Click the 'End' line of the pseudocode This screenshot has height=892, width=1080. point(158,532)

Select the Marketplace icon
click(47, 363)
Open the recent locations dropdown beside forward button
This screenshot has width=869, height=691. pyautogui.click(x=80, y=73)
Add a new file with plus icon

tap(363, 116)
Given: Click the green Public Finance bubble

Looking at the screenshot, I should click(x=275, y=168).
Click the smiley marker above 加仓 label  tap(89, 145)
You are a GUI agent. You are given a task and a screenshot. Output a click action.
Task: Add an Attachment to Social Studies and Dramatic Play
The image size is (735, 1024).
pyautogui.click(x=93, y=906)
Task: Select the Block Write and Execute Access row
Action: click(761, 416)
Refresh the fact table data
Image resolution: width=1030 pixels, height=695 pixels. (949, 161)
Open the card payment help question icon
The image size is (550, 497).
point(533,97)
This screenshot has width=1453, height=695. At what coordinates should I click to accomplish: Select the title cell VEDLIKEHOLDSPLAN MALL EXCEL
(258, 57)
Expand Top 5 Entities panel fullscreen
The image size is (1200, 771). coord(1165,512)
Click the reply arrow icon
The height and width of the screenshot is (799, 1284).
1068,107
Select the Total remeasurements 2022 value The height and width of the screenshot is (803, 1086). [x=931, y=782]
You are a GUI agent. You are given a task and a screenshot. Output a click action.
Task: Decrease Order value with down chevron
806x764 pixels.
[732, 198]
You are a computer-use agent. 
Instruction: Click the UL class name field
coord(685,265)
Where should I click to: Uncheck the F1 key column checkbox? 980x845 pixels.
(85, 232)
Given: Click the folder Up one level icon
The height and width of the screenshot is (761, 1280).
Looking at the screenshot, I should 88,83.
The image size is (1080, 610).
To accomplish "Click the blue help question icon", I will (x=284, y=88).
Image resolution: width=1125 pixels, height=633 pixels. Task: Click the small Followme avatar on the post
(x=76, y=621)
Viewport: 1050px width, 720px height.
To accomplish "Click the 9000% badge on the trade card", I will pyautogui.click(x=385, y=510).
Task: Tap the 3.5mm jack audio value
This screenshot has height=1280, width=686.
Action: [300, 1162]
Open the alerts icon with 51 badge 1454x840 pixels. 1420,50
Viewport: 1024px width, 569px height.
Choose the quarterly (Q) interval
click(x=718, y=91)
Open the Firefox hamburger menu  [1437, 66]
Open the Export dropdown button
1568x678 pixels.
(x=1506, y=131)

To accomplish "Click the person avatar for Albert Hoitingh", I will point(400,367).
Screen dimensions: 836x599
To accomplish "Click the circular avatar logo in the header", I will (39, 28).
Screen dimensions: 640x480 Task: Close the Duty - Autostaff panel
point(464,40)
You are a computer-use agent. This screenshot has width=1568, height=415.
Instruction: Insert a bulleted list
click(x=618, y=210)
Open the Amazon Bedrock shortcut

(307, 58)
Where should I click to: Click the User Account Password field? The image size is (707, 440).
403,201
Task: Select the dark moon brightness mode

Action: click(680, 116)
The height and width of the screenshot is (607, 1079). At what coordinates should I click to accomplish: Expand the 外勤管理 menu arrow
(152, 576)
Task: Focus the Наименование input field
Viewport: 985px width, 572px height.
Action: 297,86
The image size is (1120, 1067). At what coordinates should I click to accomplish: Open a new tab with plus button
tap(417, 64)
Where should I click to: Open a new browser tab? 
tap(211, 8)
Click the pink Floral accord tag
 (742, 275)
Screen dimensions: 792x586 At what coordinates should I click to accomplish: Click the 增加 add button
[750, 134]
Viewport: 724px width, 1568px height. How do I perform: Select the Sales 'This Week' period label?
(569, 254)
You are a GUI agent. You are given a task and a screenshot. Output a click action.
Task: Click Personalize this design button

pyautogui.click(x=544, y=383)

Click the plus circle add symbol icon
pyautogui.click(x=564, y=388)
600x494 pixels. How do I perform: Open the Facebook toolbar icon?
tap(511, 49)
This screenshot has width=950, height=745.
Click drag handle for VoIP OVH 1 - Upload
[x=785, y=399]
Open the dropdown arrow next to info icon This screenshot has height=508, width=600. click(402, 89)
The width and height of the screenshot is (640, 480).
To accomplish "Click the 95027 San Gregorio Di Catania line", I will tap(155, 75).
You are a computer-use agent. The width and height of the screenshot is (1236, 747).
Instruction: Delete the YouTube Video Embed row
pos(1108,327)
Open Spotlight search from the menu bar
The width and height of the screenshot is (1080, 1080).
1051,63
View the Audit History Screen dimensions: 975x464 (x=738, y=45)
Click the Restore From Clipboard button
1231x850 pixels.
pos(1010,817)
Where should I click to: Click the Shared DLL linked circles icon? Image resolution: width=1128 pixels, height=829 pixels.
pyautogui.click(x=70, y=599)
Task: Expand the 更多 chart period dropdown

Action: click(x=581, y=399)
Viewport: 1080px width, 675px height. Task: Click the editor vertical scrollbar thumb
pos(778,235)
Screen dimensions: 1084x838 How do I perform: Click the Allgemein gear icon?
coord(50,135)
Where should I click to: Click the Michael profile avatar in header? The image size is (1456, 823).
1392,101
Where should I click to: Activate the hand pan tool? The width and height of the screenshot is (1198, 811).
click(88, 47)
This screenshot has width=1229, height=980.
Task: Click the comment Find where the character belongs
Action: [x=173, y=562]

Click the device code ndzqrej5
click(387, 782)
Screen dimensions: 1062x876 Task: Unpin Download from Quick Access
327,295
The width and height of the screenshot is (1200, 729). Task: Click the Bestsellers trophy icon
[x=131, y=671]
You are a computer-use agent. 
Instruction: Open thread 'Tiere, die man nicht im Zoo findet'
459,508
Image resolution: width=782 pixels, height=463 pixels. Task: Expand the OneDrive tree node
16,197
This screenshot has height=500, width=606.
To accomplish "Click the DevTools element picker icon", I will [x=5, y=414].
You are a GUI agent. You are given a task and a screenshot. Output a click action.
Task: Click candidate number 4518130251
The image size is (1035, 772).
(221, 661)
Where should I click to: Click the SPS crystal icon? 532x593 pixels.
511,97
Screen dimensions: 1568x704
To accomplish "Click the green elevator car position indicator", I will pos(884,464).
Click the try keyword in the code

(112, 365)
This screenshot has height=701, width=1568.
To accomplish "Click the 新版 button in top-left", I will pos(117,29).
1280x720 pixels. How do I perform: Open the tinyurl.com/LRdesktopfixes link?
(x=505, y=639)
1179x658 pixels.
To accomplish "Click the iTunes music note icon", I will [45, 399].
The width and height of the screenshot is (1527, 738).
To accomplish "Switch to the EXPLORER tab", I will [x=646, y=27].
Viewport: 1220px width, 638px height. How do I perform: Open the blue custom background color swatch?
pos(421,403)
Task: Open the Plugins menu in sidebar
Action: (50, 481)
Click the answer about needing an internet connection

* * * * * * * * *

WORK ORDER:
Tell how many lines of the listing include the word "badge", replying with nothing but the number.

ANSWER BOX:
2